Because it was the most hazardous leg of the around-the-world trip, she took along three experts (hardly a solo flight). There was Harry Manning, experienced in Morse code and radio direction-finding. He planned on staying with Amelia as far as Darwin, Australia.
Also onboard was technical adviser and pilot, Paul Mantz. In truth, Mantz was flying the Electra on that historic March day. Amelia sat in the copilot’s seat. Reporters later described the takeoff as “excellent.” They didn’t know it was the work of the technical advisers. Mantz, who claimed he was looking for bugs in the plane, intended to fly only as far as the next stop — Honolulu.
And then there was Fred Noonan, arguably the world’s best aerial navigator. Because he didn’t have a proper visa to accompany the flight farther than New Guinea, Noonan planned on contributing his considerable skills only as far as Howland Island. The Coast Guard would return him to Honolulu after the Electra landed.
It was a good plan and a good team. And it probably would have succeeded if not for rainy weather, mechanical failures, and the crash that occurred on takeoff from Honolulu’s Luke Airfield. This time, Amelia was at the controls. The accident wiped out the plane’s main landing gear, both propellers and most of the underside of the fuselage.

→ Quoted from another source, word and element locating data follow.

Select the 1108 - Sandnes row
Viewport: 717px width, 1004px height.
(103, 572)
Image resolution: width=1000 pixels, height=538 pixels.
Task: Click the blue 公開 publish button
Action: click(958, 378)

It wouldn’t be ready to fly for month. And that delay made a huge difference. Instead of landing at Howland Island at the beginning of the journey when “everyone was fresh,” she would be approaching it late in the trip – her 33rd day out. Even worse, she would lose the experience of two key players – Mantz and Manning, the only crewmember familiar with Morse code and radio navigation. It was a tremendous loss. And it causes one to wonder… What would the outcome of Amelia’s around-the-world-flight have been if the first attempt had not met with such disaster? Would she have made it? Would she still be with us? And if so, would she still be an icon of history? Or was it her disappearance that propelled her into historical stardom?